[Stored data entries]

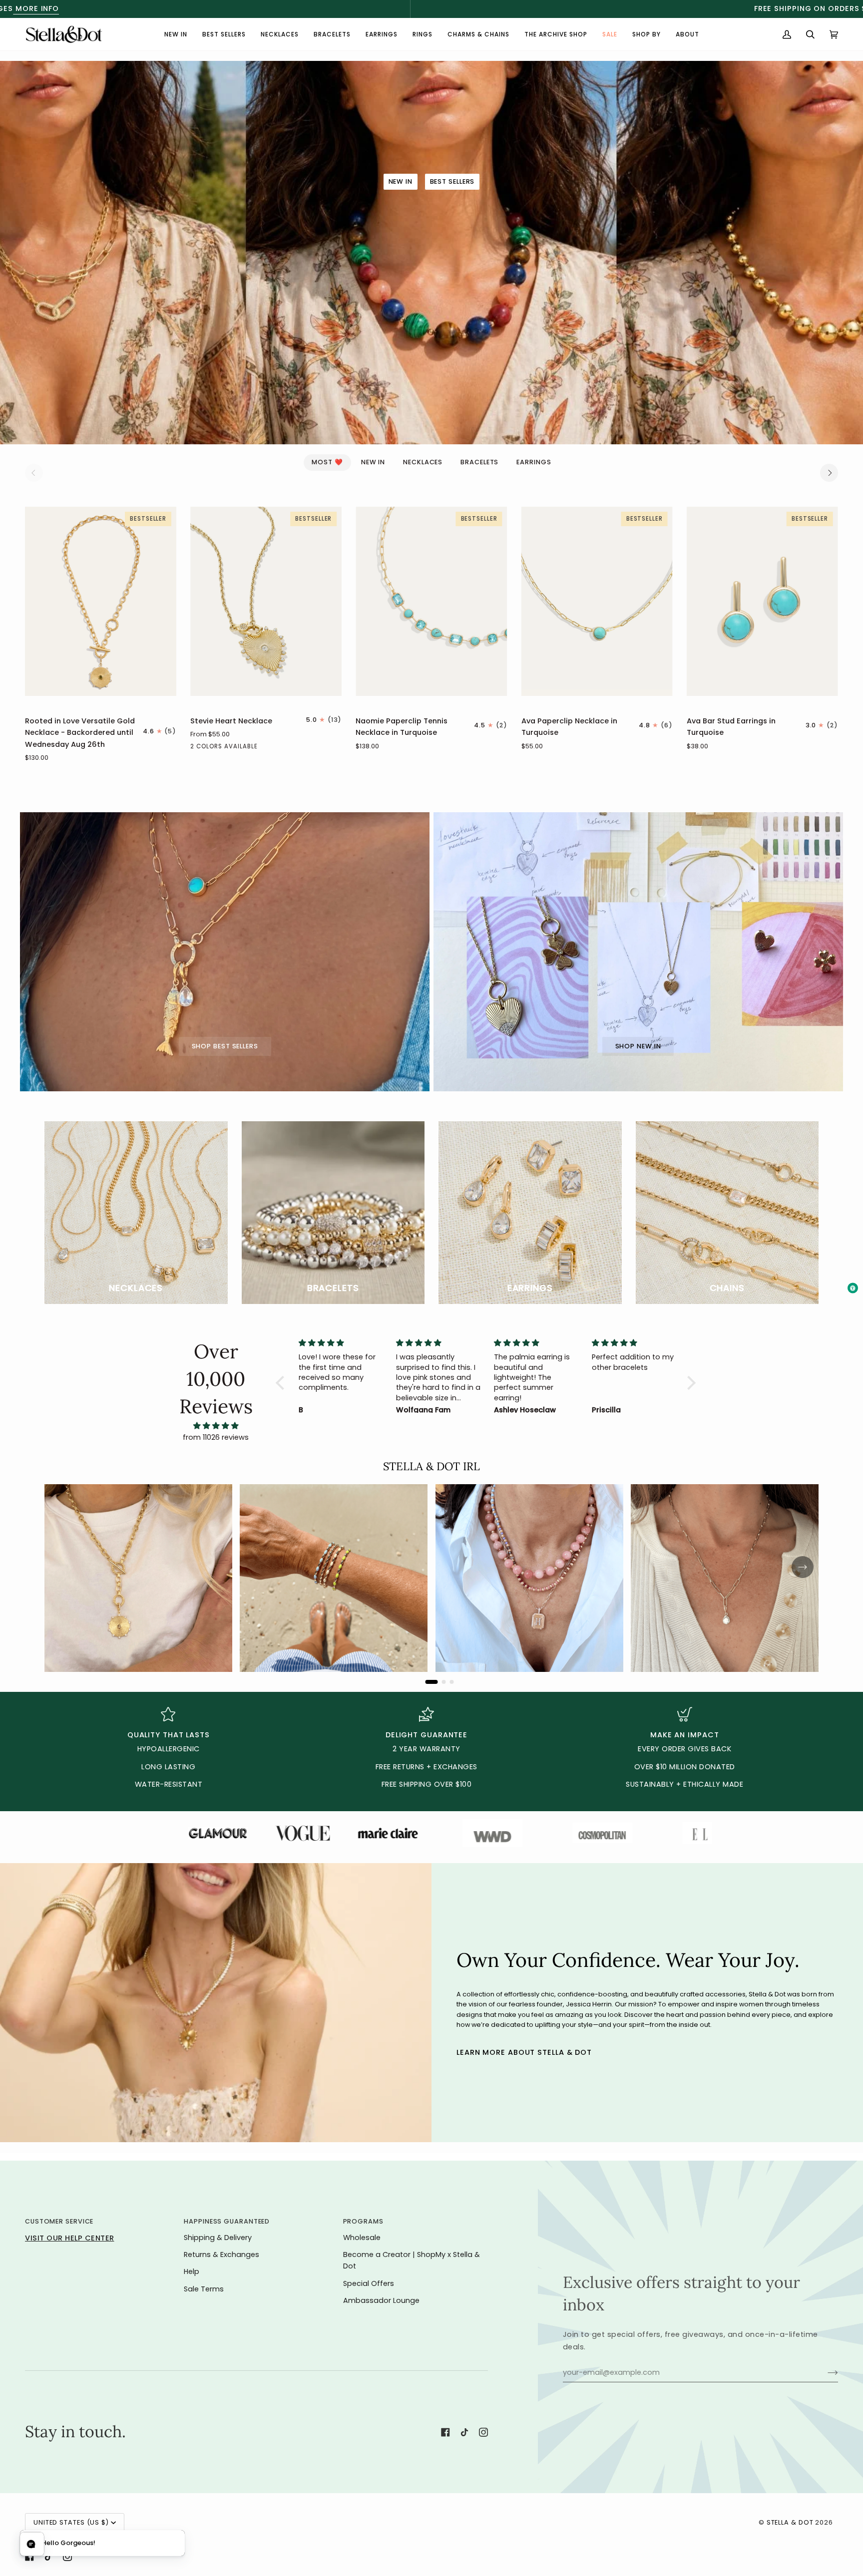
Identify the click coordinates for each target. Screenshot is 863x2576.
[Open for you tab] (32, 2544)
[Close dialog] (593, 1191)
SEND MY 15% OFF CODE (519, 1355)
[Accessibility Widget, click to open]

Task to complete: Output every entry exactly, leaving out pictures.

Result of the exercise:
Identify the click coordinates for each target. Screenshot is 863x2576.
[Open for you tab] (32, 2544)
[Close dialog] (593, 1191)
SEND MY 15% OFF CODE (519, 1355)
[Accessibility Widget, click to open]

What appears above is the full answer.